**TAREFAS A CUMPRIR:**
1: Reproduza fielmente o trecho do texto sobre o show de Gal Costa que começa em "Quem tem ouvido" e segue até "pelo diafragma contido.".
2: No texto sobre o show de Gal Costa, quais instrumentos formam o quarteto que acompanha a cantora?
3: Retome o texto sobre o show de Gal Costa a partir do ponto em que ele termina.

Os tons são sempre médios, embora a voz esteja absolutamente
cristalina e aqui e ali alcance um
agudo mais cortante.
O que predomina, no entanto, é
um clima joãogilbertiano de sofisticação vocal e timbres elaborados, harmonias ricas e, mais que
tudo, um repertório brasileiramente luxuoso.
Quem tem ouvido Gal Costa
cantar nos últimos tempos provavelmente vai estranhar: não há
profusões de instrumentos e/ou
arranjos, tampouco os vibratos a
compensar a voz ligeiramente delimitada pelo diafragma contido.
Não, a Gal Costa que vem a São
Paulo remete muito mais ao "João
Gilberto de saias", apelido que ganhou no início da carreira a cantora de voz colocada, jeito brejeiro
e violão em punho dos anos 70.
Mesmo porque o violão está de
volta em três canções.
A Folha teve a oportunidade de
acompanhar no último sábado,
num estúdio do Rio, boa parte de
um dos ensaios para o show.
De cara, a surpresa: um quarteto inusual: baixo acústico, violão,
bateria discreta e sopros (saxofones variados e flauta).
Nada de piano, quase nada de
eletricidades. Aliás, no último caso, perfeitamente dispensáveis
diante do repertório de clássicos
da música brasileira, uma coletânea de mitos -de Herivelto Martins a Assis Valente, passando por
Nelson Cavaquinho, Ary Barroso,
Caymmi, Custódio Mesquita, Lupicínio Rodrigues e, claro, Caetano e Jards Macalé/Waly Salomão.
O que soou naquele estúdio encravado na floresta da Tijuca contextualizava esses talentos do cancioneiro popular de uma forma a
resgatar Gal ao que tem tudo para
ser uma nova e profícua fase.
De cara, o susto diante de "Assum Preto" em dueto de sax soprano com uma voz remoçada de
Gal -ela perdeu peso, livrou-se
da pressão no diafragma e na sustentação das notas.
Mais surpresa ainda diante da
passagem surpreendente do clássico de Luiz Gonzaga para outra
pérola, imortalizada por ela, "Vapor Barato" (Macalé/Salomão). A
emoção percorre o estúdio, atingindo um sereno clímax na vocalize final com o jogo de palavras
em "Oh minha honey/ baby/ oh,
honey, baby".

**ITENS FORNECIDOS:**
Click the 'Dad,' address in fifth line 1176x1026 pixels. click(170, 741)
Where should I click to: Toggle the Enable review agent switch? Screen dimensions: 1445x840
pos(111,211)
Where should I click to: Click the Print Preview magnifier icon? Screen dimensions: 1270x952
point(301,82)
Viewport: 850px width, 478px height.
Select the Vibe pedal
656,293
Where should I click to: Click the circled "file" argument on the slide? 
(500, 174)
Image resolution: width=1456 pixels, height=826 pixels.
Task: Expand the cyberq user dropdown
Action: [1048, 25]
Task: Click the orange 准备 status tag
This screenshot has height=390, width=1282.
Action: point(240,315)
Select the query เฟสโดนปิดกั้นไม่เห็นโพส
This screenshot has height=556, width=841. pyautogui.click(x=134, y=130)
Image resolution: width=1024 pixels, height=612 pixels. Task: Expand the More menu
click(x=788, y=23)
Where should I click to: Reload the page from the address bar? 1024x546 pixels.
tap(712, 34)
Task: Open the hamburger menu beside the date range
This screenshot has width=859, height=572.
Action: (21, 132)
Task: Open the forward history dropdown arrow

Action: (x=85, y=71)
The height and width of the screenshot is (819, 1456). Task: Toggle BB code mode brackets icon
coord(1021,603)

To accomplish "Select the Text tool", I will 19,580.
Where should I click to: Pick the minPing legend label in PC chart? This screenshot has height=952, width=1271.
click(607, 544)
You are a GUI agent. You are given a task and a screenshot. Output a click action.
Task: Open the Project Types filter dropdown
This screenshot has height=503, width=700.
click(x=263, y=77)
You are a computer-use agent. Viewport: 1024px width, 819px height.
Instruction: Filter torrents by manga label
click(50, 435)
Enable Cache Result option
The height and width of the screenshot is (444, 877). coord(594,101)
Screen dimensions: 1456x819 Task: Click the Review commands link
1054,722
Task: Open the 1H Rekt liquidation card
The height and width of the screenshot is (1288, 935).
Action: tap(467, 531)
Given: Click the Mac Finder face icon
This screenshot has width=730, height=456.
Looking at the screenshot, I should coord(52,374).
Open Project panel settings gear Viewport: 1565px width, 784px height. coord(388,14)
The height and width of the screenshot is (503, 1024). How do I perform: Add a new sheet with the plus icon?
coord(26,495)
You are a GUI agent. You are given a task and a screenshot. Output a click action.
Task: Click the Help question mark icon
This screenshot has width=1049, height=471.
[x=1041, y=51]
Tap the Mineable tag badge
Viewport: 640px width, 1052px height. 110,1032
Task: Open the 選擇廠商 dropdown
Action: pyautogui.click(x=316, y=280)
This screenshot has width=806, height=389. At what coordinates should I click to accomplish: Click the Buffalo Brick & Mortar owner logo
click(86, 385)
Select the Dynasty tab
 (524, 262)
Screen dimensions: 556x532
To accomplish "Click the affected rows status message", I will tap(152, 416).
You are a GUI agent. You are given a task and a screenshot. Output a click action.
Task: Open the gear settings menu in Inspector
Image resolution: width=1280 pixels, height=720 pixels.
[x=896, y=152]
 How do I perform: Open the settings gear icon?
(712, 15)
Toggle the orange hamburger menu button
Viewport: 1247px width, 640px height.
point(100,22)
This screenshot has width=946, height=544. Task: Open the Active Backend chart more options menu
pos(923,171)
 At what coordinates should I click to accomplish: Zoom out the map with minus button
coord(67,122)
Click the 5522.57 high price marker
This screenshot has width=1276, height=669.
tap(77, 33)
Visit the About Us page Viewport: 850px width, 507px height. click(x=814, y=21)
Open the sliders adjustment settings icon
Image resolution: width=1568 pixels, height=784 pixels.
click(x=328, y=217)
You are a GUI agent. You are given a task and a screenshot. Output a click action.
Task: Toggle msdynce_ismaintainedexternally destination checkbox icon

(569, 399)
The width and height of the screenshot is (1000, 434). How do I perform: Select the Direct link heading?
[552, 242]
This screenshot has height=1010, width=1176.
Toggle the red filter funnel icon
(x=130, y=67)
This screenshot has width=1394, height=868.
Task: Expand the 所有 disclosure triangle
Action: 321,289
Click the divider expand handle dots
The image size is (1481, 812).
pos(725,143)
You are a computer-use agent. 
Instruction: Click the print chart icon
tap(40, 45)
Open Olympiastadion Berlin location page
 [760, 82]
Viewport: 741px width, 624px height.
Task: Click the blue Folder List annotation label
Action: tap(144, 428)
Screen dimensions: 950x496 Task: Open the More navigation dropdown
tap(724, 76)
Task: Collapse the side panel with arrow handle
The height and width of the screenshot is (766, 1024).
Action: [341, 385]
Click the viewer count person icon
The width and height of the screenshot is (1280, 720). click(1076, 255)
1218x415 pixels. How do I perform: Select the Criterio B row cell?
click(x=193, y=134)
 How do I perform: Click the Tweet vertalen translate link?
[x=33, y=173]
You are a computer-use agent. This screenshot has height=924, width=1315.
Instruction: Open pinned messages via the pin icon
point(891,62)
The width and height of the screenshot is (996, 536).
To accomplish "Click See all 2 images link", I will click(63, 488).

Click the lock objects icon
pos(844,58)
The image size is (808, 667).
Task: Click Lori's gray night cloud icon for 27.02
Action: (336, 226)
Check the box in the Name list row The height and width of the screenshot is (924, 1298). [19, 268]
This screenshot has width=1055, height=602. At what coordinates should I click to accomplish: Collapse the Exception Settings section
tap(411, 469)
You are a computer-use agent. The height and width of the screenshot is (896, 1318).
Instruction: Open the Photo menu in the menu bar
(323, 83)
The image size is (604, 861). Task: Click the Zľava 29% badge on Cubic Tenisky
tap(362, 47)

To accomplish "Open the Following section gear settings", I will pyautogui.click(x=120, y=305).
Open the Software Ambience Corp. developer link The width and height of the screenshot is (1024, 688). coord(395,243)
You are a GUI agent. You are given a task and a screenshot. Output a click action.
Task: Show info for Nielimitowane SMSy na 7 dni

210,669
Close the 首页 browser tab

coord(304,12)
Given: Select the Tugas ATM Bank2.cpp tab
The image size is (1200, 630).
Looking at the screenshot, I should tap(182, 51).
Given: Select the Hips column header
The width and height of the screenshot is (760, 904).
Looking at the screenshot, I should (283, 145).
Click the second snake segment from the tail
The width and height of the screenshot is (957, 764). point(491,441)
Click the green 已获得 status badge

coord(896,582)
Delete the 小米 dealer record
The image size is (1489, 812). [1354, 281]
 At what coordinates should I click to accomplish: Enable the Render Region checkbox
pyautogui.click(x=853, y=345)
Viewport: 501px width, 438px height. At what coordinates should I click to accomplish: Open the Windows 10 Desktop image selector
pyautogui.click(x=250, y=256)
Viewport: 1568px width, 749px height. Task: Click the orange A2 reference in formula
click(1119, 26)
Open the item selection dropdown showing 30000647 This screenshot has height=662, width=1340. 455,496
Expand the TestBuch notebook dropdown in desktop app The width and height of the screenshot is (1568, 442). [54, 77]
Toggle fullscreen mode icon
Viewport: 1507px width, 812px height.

**PROBLEMAS RESOLVIDOS:**
1:
Quem tem ouvido Gal Costa
cantar nos últimos tempos provavelmente vai estranhar: não há
profusões de instrumentos e/ou
arranjos, tampouco os vibratos a
compensar a voz ligeiramente delimitada pelo diafragma contido.

2: Baixo acústico, violão, bateria discreta e sopros (saxofones variados e flauta).

3:
Detalhes
A cada nova canção, um detalhe
de beleza (como na voz a capela
de "Alguém Cantando", de Caetano), ousadia (o solo de baixo
acústico para acompanhar "Nada
Além", de Custódio Mesquita/
Mario Lago, realçando o lado jazzístico daquele velho fox) ou de
serenidade (na belíssima "Folhas
Secas", de Nelson Cavaquinho).
Ao violão, depois de dois instrumentos roubados e décadas de
afastamento, ela retorna com
"Um Favor", de Lupicínio, e com
"Nega Manhosa" e "Samba Rubro Negro", na melhor tradição
do samba de conteúdo jocoso.
A volta ao instrumento é trabalhosa: "Até que tenho uma boa
ginga na mão direita, porém a esquerda é muito ruim. Mas os amigos estão ajudando e vai ser legal
criar essa intimidade com a platéia", afirmou a cantora.
Quanto à sonoridade do conjunto do show, ela garante que a
intenção era mesmo a busca da
delicadeza: "Há uma evidente conexão com João Gilberto, estou
retomando uma aproximação
que tive com ele desde sempre.
Aquela coisa de ficar com o sentimento em suspensão, meio que
na ponta do pé, quase sussurrando, trabalhando a técnica de respiração e colocação das notas".
Esse sentimento foi devidamente captado e será explorado em cena pela diretora do espetáculo,
Bia Lessa, para quem o tipo de
musicalidade que vai rolar exige
que se crie "algo fora do tempo".
"Sem passado, presente, futuro;
sem compromisso com a forma,
com a música em suspensão."
Pelo que foi possível perceber
no ensaio do Rio, em suspensão
deverá ficar a platéia paulistana
diante dessa "nova" Gal Costa.
GAL COSTA. Direção: Bia Lessa. Com: Zé
Canuto (sopros), Marcos Teixeira
(violões), Bororó (contrabaixo) e Jurim
Moreira (bateria). Direção musical:
Eduardo Souto Neto. Roteiro: Gal Costa e
Mario Canivello. Onde: DirecTV Music
Hall (av. dos Jamaris, 213, Planalto
Paulista, região sul de São Paulo, tel. 0/
xx/11/3177-3663). Quando: hoje, às
21h30; amanhã e sáb., às 22h; e dom., às
20h. Quanto: de R$ 40 a R$ 80.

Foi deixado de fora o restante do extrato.